La sangre de Estudiantes mantiene, con el paso de los años, su esencia de pureza. El corazón de Jorge Faggiano, su yerno, emerge con la propiedad intelectual que traslada el apellido Storti. Lucas, su nieto, avanza a pasos agigantados y sus piernas, su inconfundible despliegue, son la extensión de las piernas de Bebe. En ese árbol generacional está el gen Estudiantes. En ese carácter, en esa impronta, en esa entrega intangible descansa la historia. Su historia, que también es la nuestra. Esforzarse, luchar, avanzar hasta conquistar imposibles. En esa tribuna que lo reconoce descansan todas las tribunas. Los que fueron, los que son y los que serán.
Bahía, en definitiva, también es Bebe Storti.
Es domingo a la mañana. El estadio Casanova, vacío, oculta en sus entrañas el sonido de una pelota que rebota sobre el piso gastado. Un joven Alberto Pedro Cabrera lanza el balón mientras una chica de nombre Betty se lo alcanza. Beto recibe, hace un dribbling con mano derecha, frena y lanza. Falla. Vuelve a intentarlo. Dribbling hacia la izquierda, freno y lanzamiento. Encesta. De nuevo. Vuelve a encestar. Una vez más. Y otra. Otra más. Las yemas de los dedos acarician el balón y lo despiden en el último instante. Los ojos de Beto ya conocen el desenlace entre él y la pelota: un hombre que despide a su amada en un tren que se perderá para siempre. La red que se disfraza de túnel y deglute el balón. Betty, inteligente, logra anticipar ahora el movimiento; cansada de moverse de manera innecesaria, se coloca justo debajo del cilindro a esperar. Beto observa la situación y se ríe. Betty, alegre, también. Aldo Julio Storti, en silencio, contempla a la distancia. No hay nadie, es solo la naturaleza que, una vez más, se manifiesta. Cabrera está inmerso en su arte.
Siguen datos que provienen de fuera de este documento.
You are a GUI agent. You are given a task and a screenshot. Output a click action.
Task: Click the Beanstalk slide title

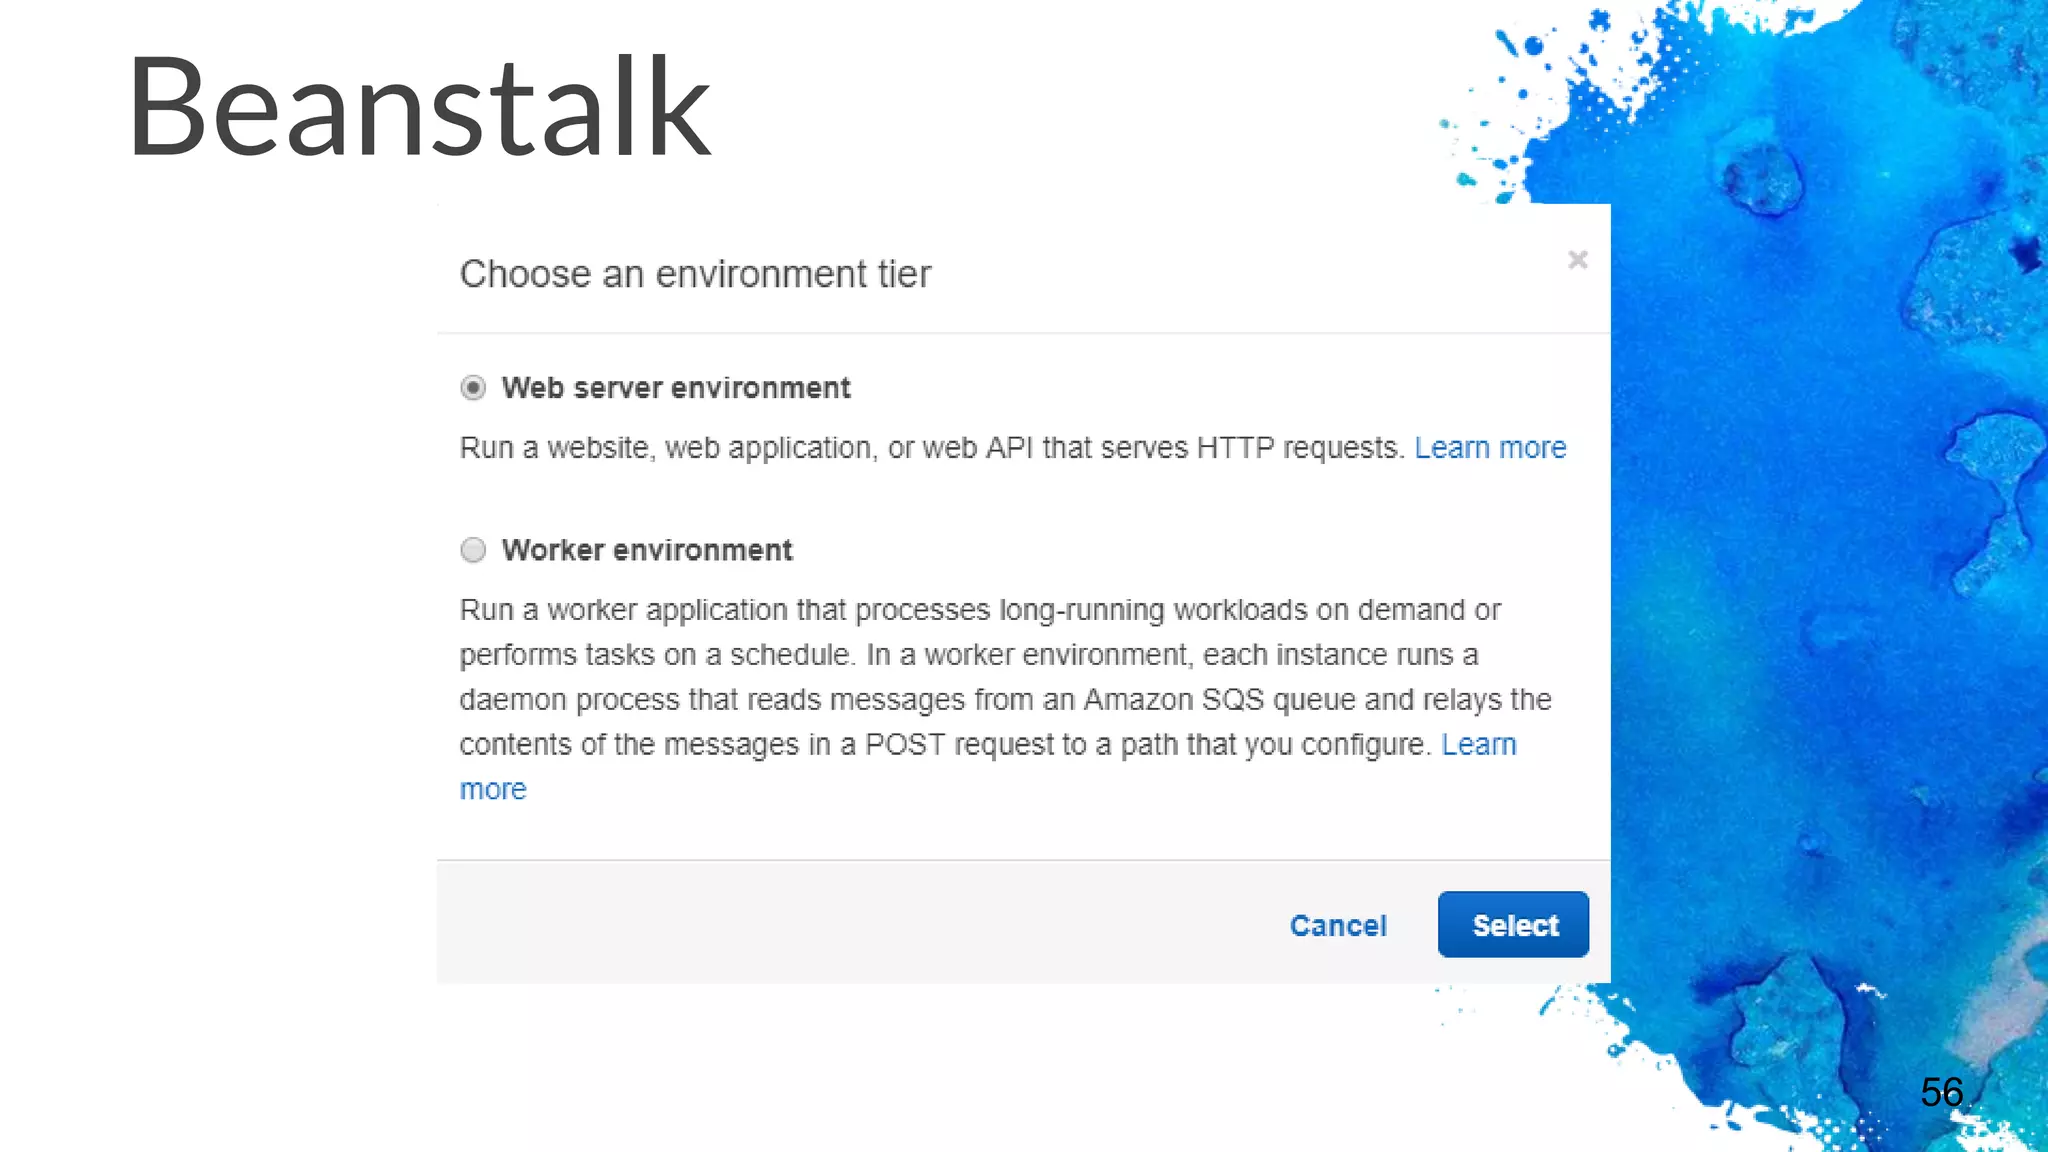418,108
Los ojos de Bebe consumen a quien será el mejor jugador que jamás haya visto con la camiseta de Estudiantes. Con las pupilas encendidas, Storti sabe que es testigo de un momento único. Cabrera, aún no recibido de Mandrake, baila una vez más. El genuino resplandor de un talento inolvidable. Bebe lo sabe: Cabrera exhibe ante solo dos espectadores una muestra gratis de sus trucos vigentes, los que vivirán para siempre en sus recuerdos. Los que no podrán atesorar luego las cintas de video, los que se adivinarán entre fotos monocromáticas. Los que los juglares del básquetbol nacional contarán a cada uno que se digne a picar una pelota por primera vez. Beto ahora encuentra a Bebe con la mirada. Lo observa y Bebe, descubierto como un niño que juega a las escondidas detrás de un árbol, sonríe. Cabrera devuelve esa sonrisa, bota hacia la derecha y vuelve a lanzar. Betty espera la pelota una vez más. La red la envuelve en un abrazo. La semana que viene ganamos, grita Beto.
Y Bebe, un jovencísimo Bebe, le cree.